“And what would that be when it was at home?” asked Mrs. Owens, eyeing the yellow and brown object suspiciously.

“It’s a banana. A fruit, from the tropics. I believe you peel off the outer covering,” said Silas, “like so.”

The child—Nobody—wriggled in Mrs. Owens’s arms, and she let it down to the flagstones. It toddled rapidly to Silas, grasped his trouser-leg and held on.

Silas passed it the banana.

Mrs. Owens watched the boy eat. “Ba-na-na,” she said, dubiously. “Never heard of them. Never. What’s it taste like?”

“I’ve absolutely no idea,” said Silas, who consumed only one food, and it was not bananas. “You could make up a bed in here for the boy, you know.”

“I’ll do no such thing, with Owens and me having a lovely little tomb over by the daffodil patch. Plenty of room in there for a little one. Anyway,” she added, concerned that Silas might think she was rejecting his hospitality, “I wouldn’t want the lad disturbing you.”

“He wouldn’t.”

The boy was done with his banana. What he had not eaten was now smeared over himself. He beamed, messy and apple-cheeked.

“Narna,” he said, happily.

“What a clever little thing he is,” said Mrs. Owens. “And such a mess he’s made! Why, attend, you little wriggler…” and she picked the lumps of banana from his clothes and his hair. And then, “What do you think they’ll decide?”

“I don’t know.”

“I can’t give him up. Not after what I promised his mama.”
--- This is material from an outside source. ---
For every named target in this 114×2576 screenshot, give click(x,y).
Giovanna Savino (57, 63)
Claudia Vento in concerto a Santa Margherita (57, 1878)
“Although I have been a great many things in my time,” said Silas, “I have never been a mother. And I do not plan to begin now. But I can leave this place…”

Mrs. Owens said simply, “I cannot. My bones are here. And so are Owens’s. I’m never leaving.”

“It must be good,” said Silas, “to have somewhere that you belong. Somewhere that’s home.” There was nothing wistful in the way he said this. His voice was drier than deserts, and he said it as if he were simply stating something unarguable. Mrs. Owens did not argue.